Stored records:
--- START ---

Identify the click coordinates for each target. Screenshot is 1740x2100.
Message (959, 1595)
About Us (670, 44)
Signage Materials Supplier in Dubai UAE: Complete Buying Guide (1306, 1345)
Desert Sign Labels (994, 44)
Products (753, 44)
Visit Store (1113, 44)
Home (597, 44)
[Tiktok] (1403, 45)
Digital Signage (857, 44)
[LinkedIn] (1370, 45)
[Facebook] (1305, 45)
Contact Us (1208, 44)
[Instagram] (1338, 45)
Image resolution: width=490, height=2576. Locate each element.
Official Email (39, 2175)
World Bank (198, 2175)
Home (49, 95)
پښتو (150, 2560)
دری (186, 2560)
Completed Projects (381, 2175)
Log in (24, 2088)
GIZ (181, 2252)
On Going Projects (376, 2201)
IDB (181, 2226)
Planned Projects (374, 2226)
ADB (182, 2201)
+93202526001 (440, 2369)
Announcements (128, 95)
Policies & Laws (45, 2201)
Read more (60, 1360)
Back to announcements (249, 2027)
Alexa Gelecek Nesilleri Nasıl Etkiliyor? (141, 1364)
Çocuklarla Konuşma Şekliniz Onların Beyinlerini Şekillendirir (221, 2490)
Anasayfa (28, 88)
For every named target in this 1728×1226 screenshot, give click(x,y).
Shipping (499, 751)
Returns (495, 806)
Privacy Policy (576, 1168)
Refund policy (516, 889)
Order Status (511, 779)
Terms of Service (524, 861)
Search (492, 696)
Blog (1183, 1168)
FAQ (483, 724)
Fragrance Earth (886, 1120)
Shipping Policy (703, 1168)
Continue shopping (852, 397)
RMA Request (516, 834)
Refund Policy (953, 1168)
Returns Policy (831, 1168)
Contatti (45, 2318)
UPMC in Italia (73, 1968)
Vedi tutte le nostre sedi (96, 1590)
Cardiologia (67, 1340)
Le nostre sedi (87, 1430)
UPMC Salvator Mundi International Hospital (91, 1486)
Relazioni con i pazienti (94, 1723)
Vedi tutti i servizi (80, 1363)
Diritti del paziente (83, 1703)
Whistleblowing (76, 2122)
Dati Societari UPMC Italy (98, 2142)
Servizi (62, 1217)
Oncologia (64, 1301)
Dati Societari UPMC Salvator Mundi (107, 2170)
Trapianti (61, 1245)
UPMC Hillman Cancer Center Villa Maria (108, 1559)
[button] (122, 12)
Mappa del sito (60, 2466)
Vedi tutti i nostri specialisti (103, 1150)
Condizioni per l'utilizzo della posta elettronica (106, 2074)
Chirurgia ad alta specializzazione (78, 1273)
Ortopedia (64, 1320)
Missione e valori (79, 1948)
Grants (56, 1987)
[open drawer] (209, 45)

--- END ---

*What is required*. Show the lines above that include "Societari".

*Result for this task*.
Dati Societari UPMC Italy (98, 2142)
Dati Societari UPMC Salvator Mundi (107, 2170)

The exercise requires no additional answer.